• **TASK PROMPT**
Answer these questions from the ESG article below:
1. In which two countries does the housing company build new settlements?
2. What index is given as an example of an existing reference for measuring the E and G parameters?
3. Which three kinds of mission-critical entities are named?

• **PROVIDED TEXT**
◇ ◇ ◇ ◇ ◇

Learning by doing: the short term future of S for longer term preferable futures
How to incorporate the S in ESG reporting: materiality, metrics and creating momentum
Sustainability in Hospitality — Viewpoint by Anke Winchenbach
I would like to contribute to this HospitalityNet from the viewpoint of my independent consulting experience. Here, from 2021 through 2023, I had the opportunity to work with an Italian smart city affordable housing scale up, connecting their Community Development business unit to the Real Estate line of the business. It is part of their USP to offer Community Development services in the new settlements they build in Brazil and -in a joint venture- in India, and they deliver consulting services in community management in European Union countries, like Italy. In the last two years, the enterprise has matured the awareness that a specific ESG Department represented a new business opportunity, whereby their experience in environmental and social sustainability might be transferred through consulting services to the wider market. Their ESG capability is integrated in the newly formed Digital and Advisory department, based on their Italian state-of-the-art competence centre. In conclusion, such company, labeled as a potential Italian unicorn, might offer combined lessons
Having reported on my direct experience, I would like to share a few reflections, which I matured during my further elaborations from consulting experience to research reporting to potential peer reviewed publications:
1) currently, there is an increasing demand from financing bodies and institutions to have ESG compliance certified, whereas there might be a poor offer side of qualified consulting services designed to supply the necessary support;
2) in particular, the S parameter seems indeed less consistently defined and identified than the environmental (E) and the governance (G) parameters, which are being measured on the basis of existing references, e.g. the S&P Sustainability Index;
3) for the purpose of establishing a clear and shared framework of reference to define the S parameter of ESG, the United Nations Strategic Development Goals might be a first reference, whereby each sector and industry might identify appropriate references to build their own ad hoc metrics;
4) scientific literature and relevant bibliography offer all the necessary sources to build any sector specific concept, which will serve as prototype and testing ground to validate the metrics framework;
5) scientific literature and publishing are also a necessity for the S parameter to be further developed, hence best practices might prove beneficial to the larger context for scoping the field by thought leadership and dissemination.
At the moment, there seems to be a high degree of demand from mission-critical entities (banks, investment funds, venture capitalists) putting pressure on those entities in need of funding (startups, scaleups, shareholding based corporations), hence the opportunity will be there, to translate such funding and banking demands into a truly intellectually sustainable platform, possibly enabling a deeper transition towards preferable futures. Learning from practice and transferring such learnings into standards by means of valorization, publication and dissemination will be key.

◇ ◇ ◇ ◇ ◇

• **SOURCE MATERIAL**

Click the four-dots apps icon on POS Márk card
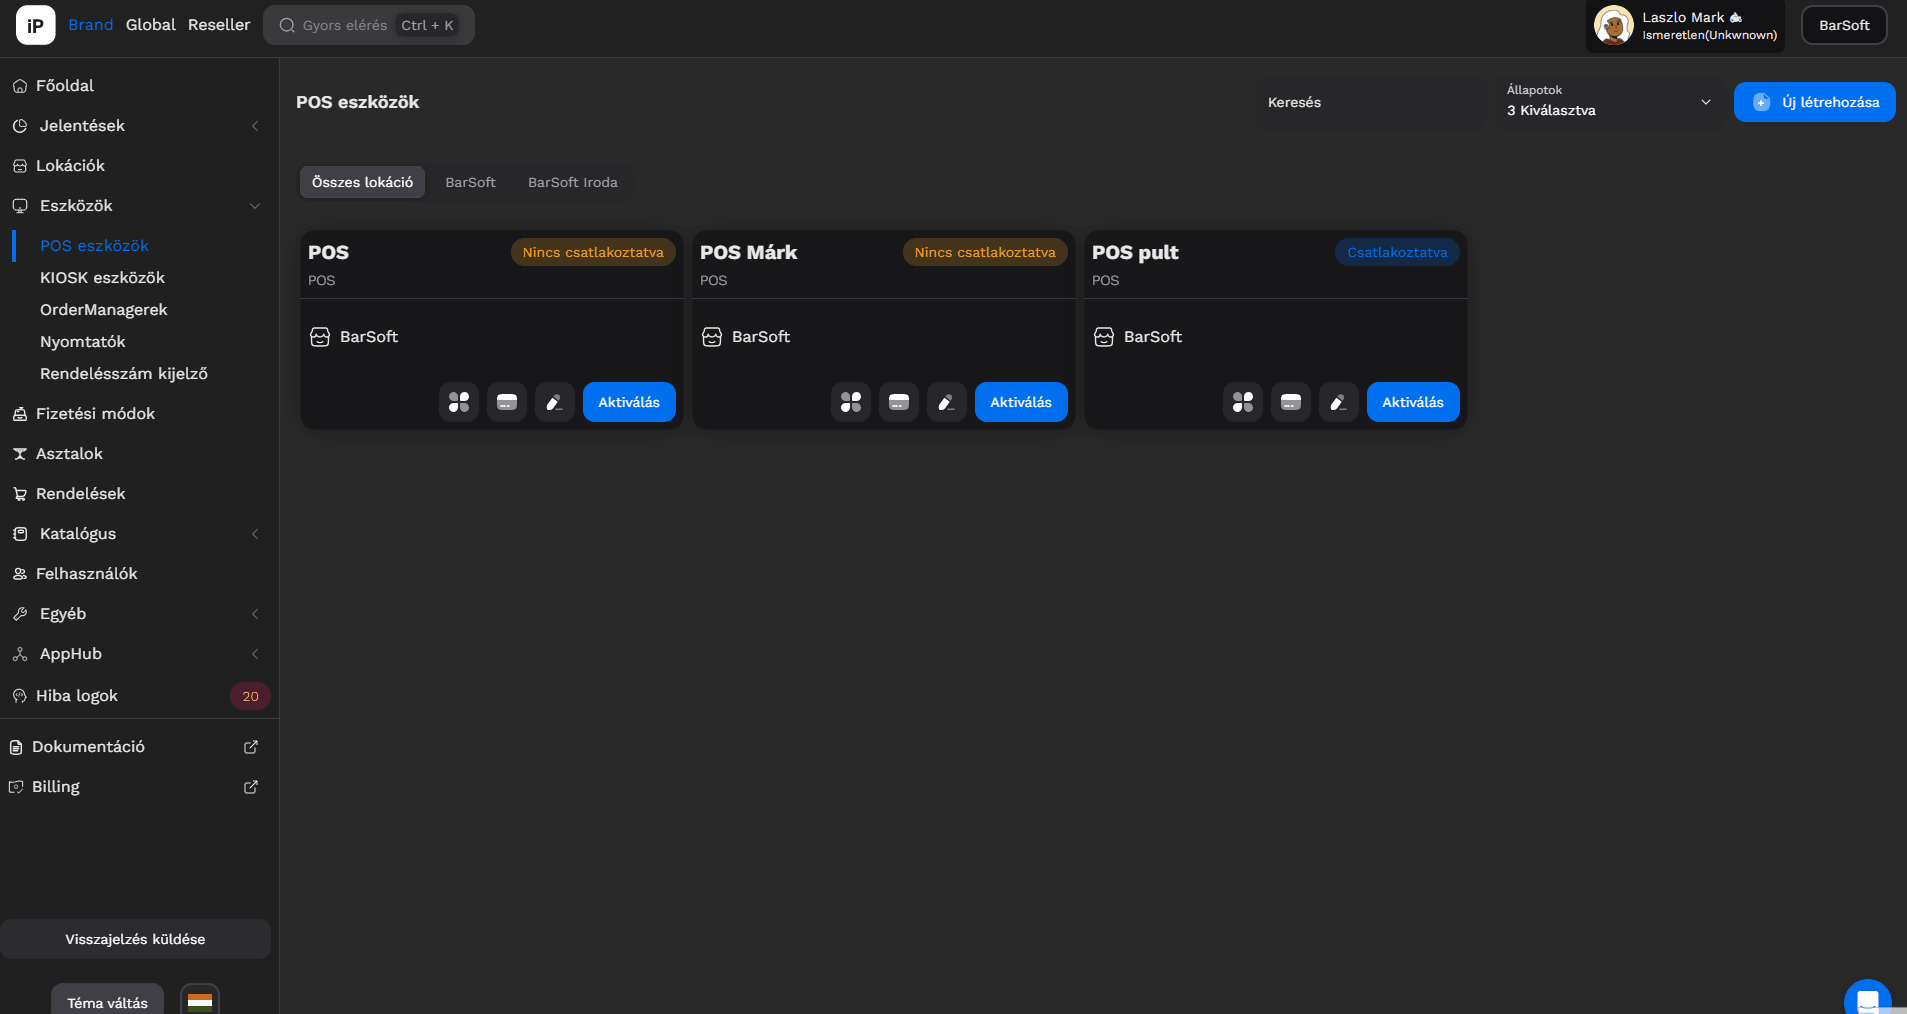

◇ ◇ ◇ ◇ ◇

• **TASK OUTPUT**
1. Brazil and India (India through a joint venture).
2. The S&P Sustainability Index.
3. Banks, investment funds and venture capitalists.